What a facilitator should have?
- mateuszgorecki1
- 14 gru 2022
- 2 minut(y) czytania
Role, skills, and attributes of facilitation
In the education field, some roles have a blurry line from one another such as trainer, coach, and mentor.

For these roles, the most fundamental similarity is the belief in the agency of individual humans to improve themselves. However, as shown in the table the responsibility and roles differ from one to another. As a facilitator, it's not necessary to have expertise in one topic since the main role is to facilitate (make things easy) a journey to reach the group´s objective by reflecting ideas and data from the group as well as being able to alter feelings and individual's needs.
What a facilitator should have?
Heron (1993) provides moral principles of facilitation for a facilitator to follow:
1. The principle of love – which is the commitment of the facilitator to provide conditions where people can freely determine and fulfill their own true needs and interests.

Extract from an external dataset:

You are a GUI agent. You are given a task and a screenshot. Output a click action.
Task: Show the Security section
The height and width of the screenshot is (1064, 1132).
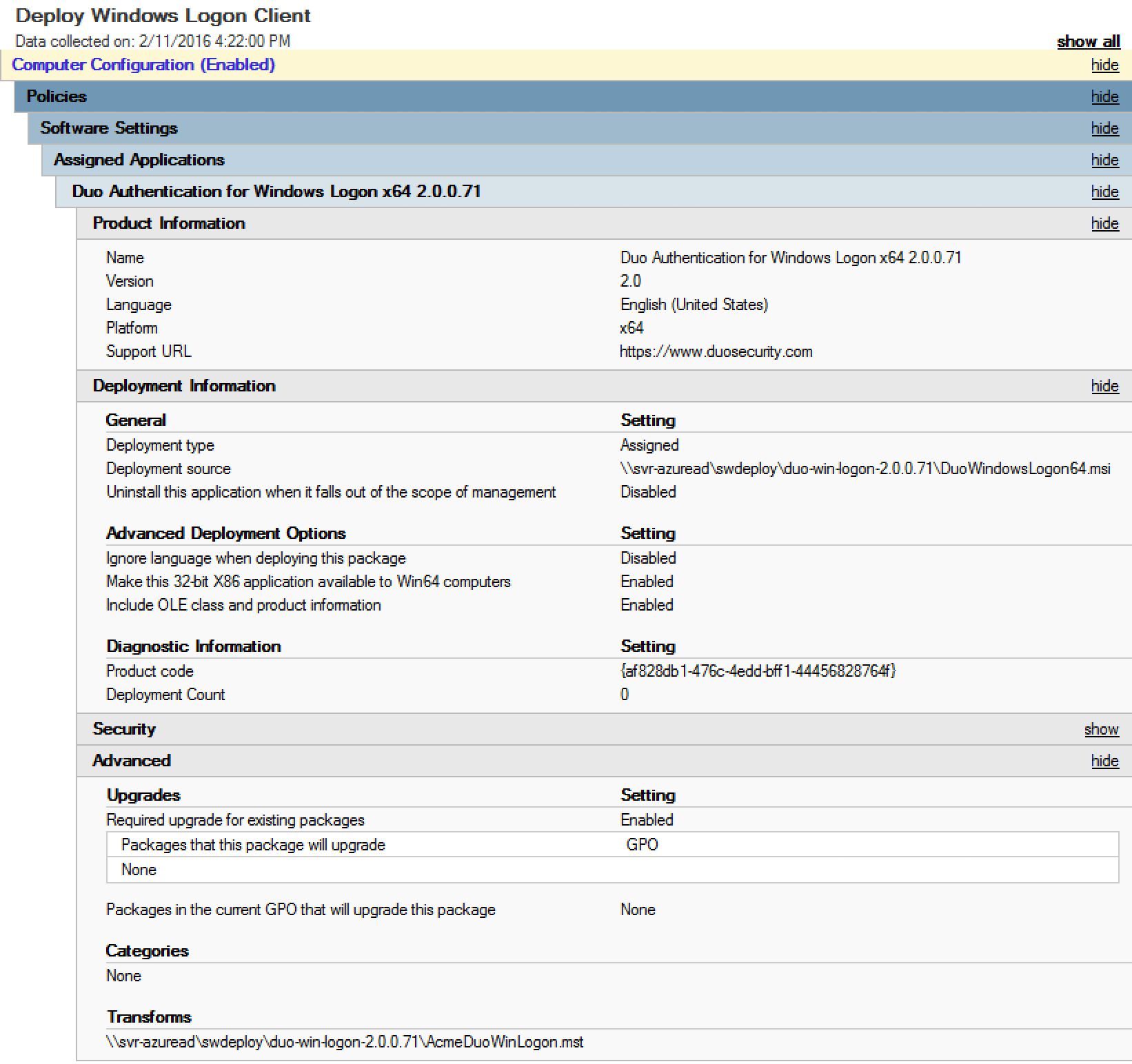pos(1101,728)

2. The principle of impartiality – where each person’s special needs and interests are considered equally by the facilitator.
3. The principle of respect for persons – where the facilitator acknowledges the right of every person to make autonomous choices about what they do or do not do in the group and to be given adequate information about any proposed activity so that they can make an informed choice about it.
Keeping these three principles in mind, a facilitator should have attitudes and behavior as follow:
A facilitator is genuinely free of a desire to control the outcome; has skills in helping people engage in genuine dialogue; respects the capacity of the group to discover the nature of their problems
A facilitator gives a respectful hearing to all attitudes and feelings, no matter how ´extreme´ or ´unrealistic´.
A facilitator permits the members of a group to choose, collectively and individually, their process and work towards their own goals.
A facilitator can demonstrate effective listening skills, keep people on track, ask the right questions and ignite creativity and insight, be comfortable with silence, analyze and synthesize issues, and be constantly neutral during group discussions.
A facilitator provides physical involvement: good eye contact, energy level, positive body language.